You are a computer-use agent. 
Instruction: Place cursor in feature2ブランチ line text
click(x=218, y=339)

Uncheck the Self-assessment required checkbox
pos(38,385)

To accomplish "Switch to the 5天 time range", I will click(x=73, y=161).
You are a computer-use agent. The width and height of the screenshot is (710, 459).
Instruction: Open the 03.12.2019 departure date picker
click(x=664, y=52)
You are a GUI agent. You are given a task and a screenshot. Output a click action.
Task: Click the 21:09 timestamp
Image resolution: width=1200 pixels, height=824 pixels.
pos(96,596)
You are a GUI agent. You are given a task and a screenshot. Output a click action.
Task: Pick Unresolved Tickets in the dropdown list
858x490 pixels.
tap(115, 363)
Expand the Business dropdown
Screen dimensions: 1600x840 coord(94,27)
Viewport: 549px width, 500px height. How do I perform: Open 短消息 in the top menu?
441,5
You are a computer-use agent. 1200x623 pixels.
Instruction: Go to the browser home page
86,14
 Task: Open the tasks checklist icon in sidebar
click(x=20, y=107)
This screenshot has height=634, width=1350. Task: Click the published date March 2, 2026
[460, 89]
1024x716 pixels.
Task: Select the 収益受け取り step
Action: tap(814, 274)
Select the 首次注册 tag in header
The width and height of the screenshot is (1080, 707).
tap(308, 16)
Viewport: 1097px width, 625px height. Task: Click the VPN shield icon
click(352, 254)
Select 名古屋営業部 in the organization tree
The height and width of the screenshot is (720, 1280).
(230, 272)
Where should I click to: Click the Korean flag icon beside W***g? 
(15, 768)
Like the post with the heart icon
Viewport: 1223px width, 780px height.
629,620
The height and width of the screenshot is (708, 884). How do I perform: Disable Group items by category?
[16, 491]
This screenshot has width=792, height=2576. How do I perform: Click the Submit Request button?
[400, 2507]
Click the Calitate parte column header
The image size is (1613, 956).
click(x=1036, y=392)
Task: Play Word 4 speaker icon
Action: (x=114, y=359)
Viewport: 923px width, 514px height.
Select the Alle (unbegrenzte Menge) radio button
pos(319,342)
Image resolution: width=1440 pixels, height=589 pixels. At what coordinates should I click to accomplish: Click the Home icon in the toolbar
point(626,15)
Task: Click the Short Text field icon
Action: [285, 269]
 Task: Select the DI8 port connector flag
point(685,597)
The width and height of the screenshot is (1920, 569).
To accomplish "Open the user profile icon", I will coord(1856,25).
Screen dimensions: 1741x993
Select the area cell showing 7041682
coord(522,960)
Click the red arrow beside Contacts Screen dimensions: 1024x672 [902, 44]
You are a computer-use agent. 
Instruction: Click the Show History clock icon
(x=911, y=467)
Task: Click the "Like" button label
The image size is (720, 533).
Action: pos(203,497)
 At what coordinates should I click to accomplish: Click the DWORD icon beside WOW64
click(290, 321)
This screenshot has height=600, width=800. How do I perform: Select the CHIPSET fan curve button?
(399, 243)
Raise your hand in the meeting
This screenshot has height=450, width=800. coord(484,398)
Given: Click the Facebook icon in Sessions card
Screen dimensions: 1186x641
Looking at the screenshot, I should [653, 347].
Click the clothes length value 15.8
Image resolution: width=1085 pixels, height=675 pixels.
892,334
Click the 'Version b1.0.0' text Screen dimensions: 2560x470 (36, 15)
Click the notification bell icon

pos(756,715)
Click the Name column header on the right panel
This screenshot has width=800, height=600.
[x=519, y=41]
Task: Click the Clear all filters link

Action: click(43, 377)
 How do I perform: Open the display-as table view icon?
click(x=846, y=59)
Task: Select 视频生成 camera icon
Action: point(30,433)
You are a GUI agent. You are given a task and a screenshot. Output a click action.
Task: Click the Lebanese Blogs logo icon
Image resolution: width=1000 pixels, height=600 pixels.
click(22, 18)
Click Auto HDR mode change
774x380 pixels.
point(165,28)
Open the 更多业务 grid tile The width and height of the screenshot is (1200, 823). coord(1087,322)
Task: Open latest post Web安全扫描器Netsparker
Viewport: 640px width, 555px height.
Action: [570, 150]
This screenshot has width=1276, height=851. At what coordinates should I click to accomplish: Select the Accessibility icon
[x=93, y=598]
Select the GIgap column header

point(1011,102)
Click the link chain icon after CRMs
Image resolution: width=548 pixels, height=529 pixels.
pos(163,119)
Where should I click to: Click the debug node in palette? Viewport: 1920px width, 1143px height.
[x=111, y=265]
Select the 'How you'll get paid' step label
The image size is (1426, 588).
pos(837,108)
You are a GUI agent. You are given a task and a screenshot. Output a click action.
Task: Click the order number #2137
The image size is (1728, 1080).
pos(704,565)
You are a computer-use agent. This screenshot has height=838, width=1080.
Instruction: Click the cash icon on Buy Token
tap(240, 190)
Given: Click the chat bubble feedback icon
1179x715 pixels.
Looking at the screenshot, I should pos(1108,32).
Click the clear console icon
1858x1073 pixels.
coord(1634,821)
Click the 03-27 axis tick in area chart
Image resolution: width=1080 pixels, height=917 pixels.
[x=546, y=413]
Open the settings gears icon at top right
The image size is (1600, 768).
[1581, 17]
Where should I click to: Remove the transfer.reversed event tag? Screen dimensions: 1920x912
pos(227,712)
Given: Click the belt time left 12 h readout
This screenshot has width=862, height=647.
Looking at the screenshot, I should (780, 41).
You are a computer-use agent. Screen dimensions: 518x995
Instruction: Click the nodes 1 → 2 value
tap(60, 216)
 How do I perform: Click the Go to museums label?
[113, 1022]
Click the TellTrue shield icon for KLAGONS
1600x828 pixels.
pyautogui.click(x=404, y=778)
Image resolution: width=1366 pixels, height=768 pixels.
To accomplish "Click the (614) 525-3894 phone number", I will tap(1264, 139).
○ ○ ○
WORK REQUIRED:
Please reproduce, exactly as they appear above, the lines from the line containing "This screenshot has height=600, width=800." up to and including the line containing "Given: Click the Facebook".

RESPONSE:
This screenshot has height=600, width=800. How do I perform: Select the CHIPSET fan curve button?
(399, 243)
Raise your hand in the meeting
This screenshot has height=450, width=800. coord(484,398)
Given: Click the Facebook icon in Sessions card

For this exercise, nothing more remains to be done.